Hawkeye and the Peregrine Falcon
Our two-week camping excursion in the desert southwest with our 10-year-old grandson, Jaden, was extraordinary. He brought a freshness of perspective, an eagerness of spirit, and keenness of eyes and ears.
One chilly morning in the middle of our trip, he woke us out of a sound tent sleep at 6:30 a.m. “Maga, Nina, listen!” he said.
We sat up in the predawn light so our not-so-young ears could perceive what had caught his attention. A high-pitched, loud, scolding call was coming from somewhere on the canyon wall high above our tent at Utah’s Kodachrome Basin State Park.
“It’s a peregrine falcon! I know it is!” exclaimed Jaden.
I wasn’t sure, but it certainly was a possibility. Our young lad often watches nature shows with his parents, so he probably had heard their call before. “OK, let’s bundle up and go see,” I said.

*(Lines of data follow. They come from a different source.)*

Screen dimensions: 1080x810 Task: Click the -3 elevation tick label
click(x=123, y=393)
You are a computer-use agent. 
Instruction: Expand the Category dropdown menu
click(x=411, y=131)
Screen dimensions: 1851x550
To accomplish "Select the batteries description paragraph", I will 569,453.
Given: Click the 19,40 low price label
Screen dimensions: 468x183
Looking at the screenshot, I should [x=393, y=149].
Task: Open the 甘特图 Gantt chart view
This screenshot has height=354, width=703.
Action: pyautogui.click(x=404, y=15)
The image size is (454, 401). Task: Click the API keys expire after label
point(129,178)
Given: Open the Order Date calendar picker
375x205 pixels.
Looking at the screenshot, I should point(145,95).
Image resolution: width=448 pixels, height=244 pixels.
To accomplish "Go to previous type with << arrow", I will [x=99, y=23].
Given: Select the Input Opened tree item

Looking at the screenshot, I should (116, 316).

At this point in the trip we are good about early morning layering—fleece pants and top over our long underwear, down jackets, wool cap and gloves and boots. All three of us and our corgi dog, Gracie piled out of the tent.
“Rehk, rehk, rehk” continued the whistling, scolding call from the red canyon wall high above. I plunked Jaden down in a camp chair with the binoculars to scan the cliff top. Nina put hot water on the stove for tea and hot chocolate and I made a fire out of the wood Jaden had split the night before. Our corgi curled up on her chair next to Jaden. The thermometer on my pack registered 32 degrees F. The sun would not reach down to our campsite for another hour.

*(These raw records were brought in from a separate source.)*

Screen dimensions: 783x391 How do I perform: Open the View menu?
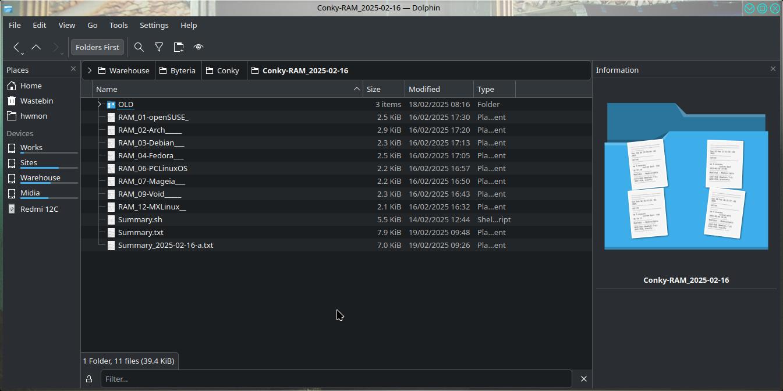click(66, 25)
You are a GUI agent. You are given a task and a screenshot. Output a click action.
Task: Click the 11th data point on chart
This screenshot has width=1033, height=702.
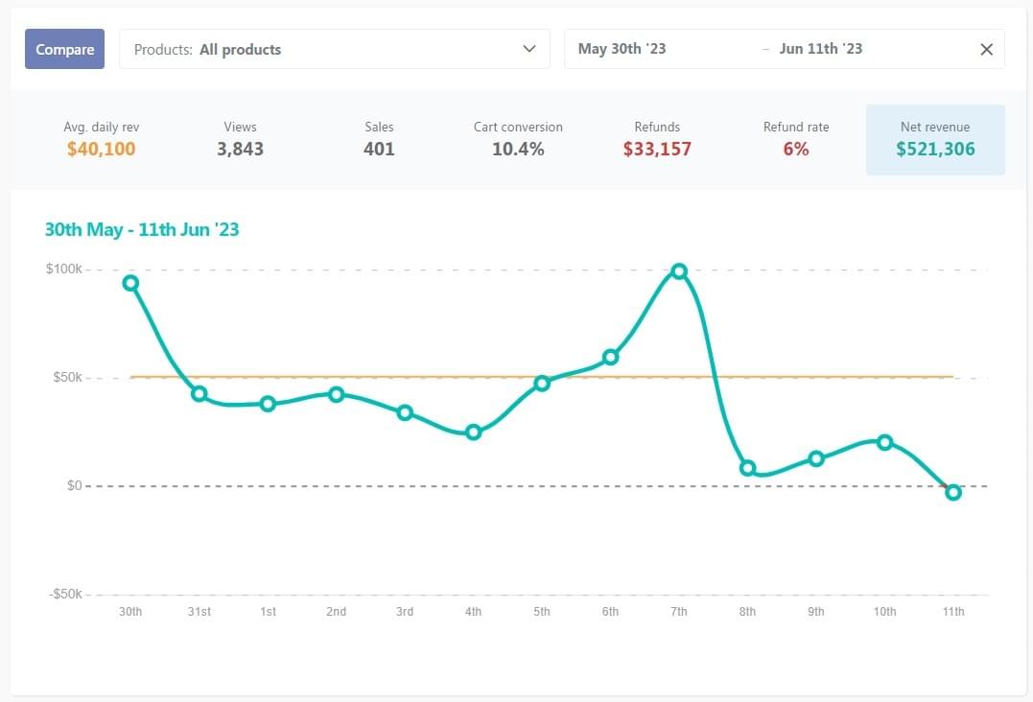click(953, 492)
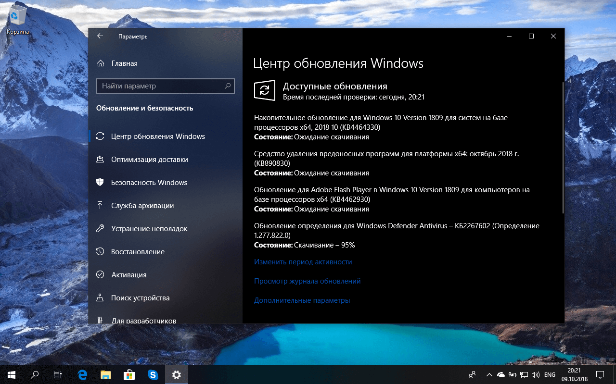Open Microsoft Store from the taskbar
616x384 pixels.
click(129, 374)
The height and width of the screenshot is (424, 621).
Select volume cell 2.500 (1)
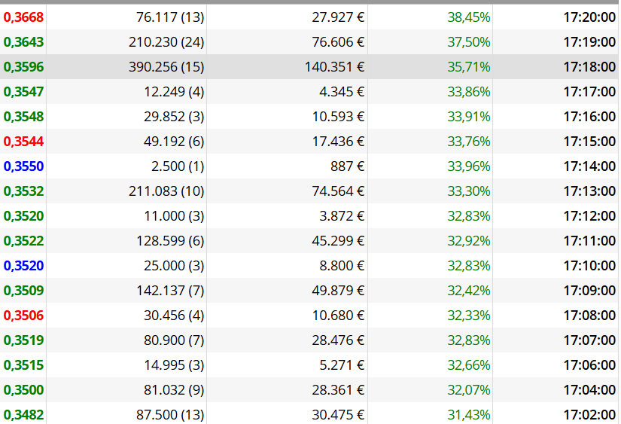pyautogui.click(x=178, y=166)
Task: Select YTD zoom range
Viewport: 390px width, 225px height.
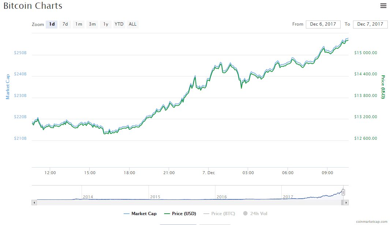Action: (119, 24)
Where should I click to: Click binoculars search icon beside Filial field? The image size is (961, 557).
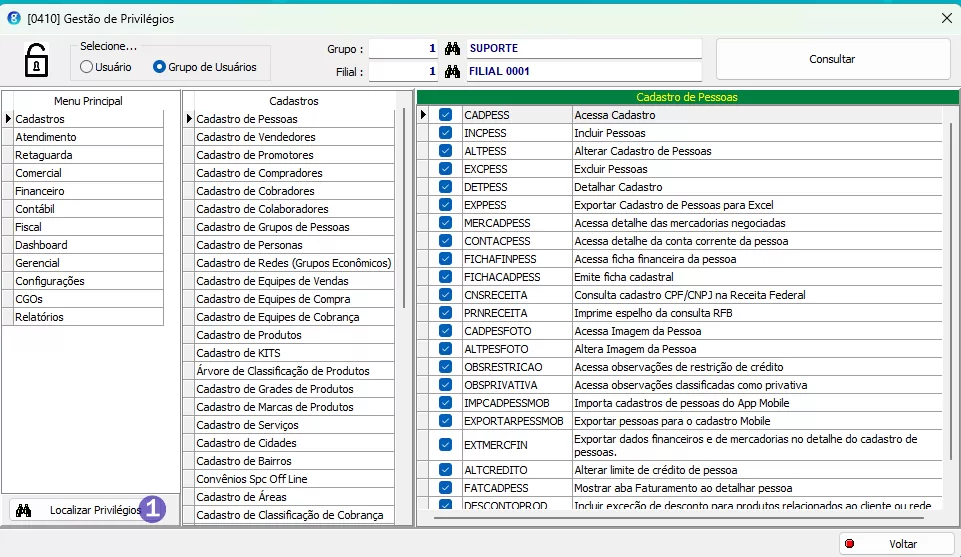click(x=451, y=72)
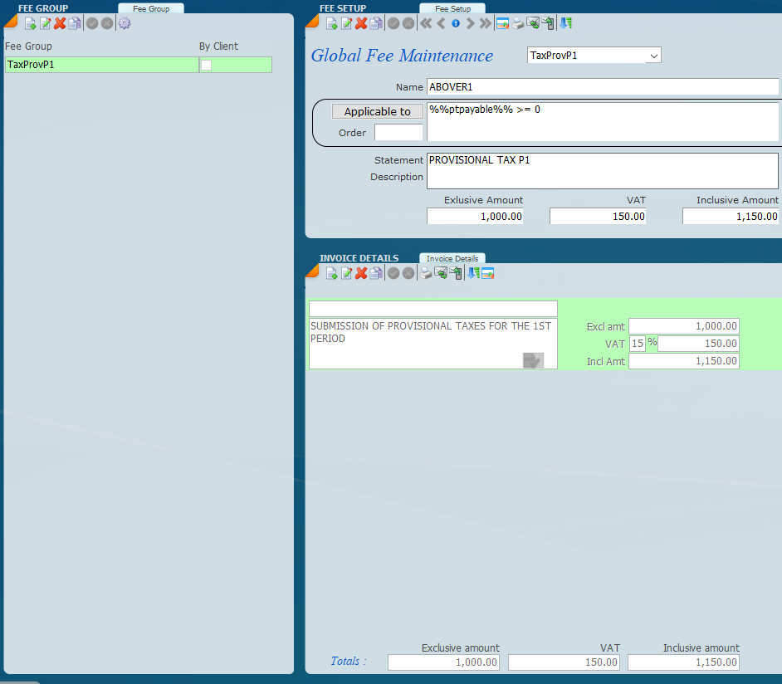Open the gear settings icon in Fee Group toolbar

(x=125, y=23)
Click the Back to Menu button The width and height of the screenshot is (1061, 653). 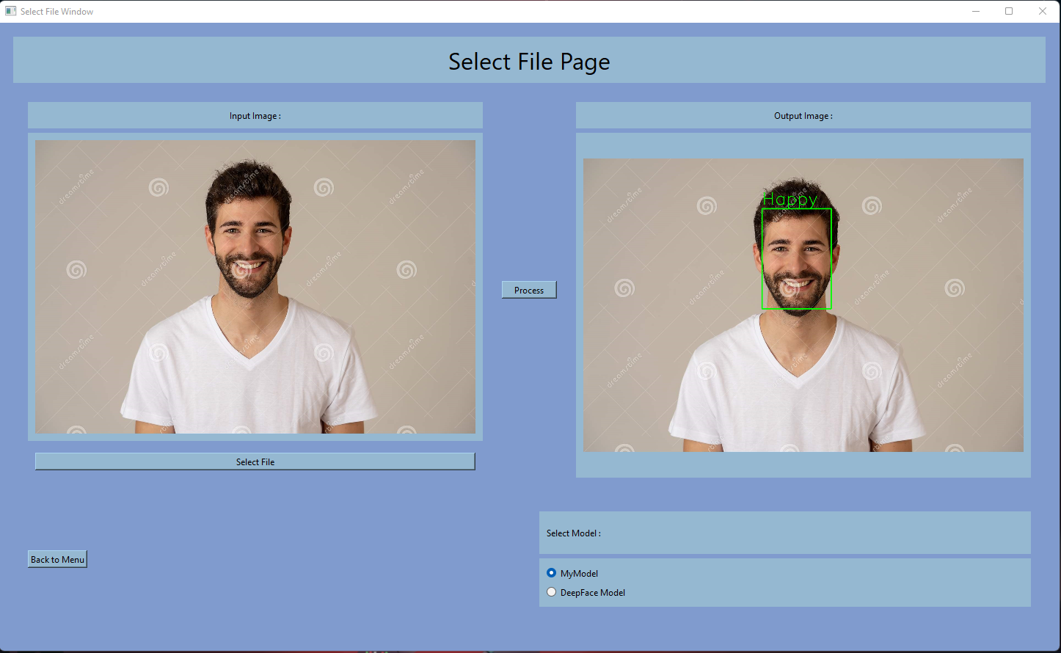pyautogui.click(x=56, y=558)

“I think I see it!” said Jaden. Sure enough, our Hawkeye, as we began to call him from this point forward in the trip, had spotted an adult peregrine falcon on the top of a knob at the pinnacle of the cliff. The morning’s red/orange sunshine was just beginning to illuminate the dark cap and “moustache” of this spectacular species as it made its warmth giving journey out of the heavens and down to the valley floor.
“There is another one out on the edge, too,” Jaden said. “It does not look like an adult. It’s browner and doesn’t have that cap.”
Sure enough. He was right again. “What do you think the two of them are talking about?” I asked.
“I don’t know,” said the young ornithologist.
“My guess is that the adult is telling the young one to go find it’s own territory,” I said. “This area belongs to the adult and it’s time to nest.”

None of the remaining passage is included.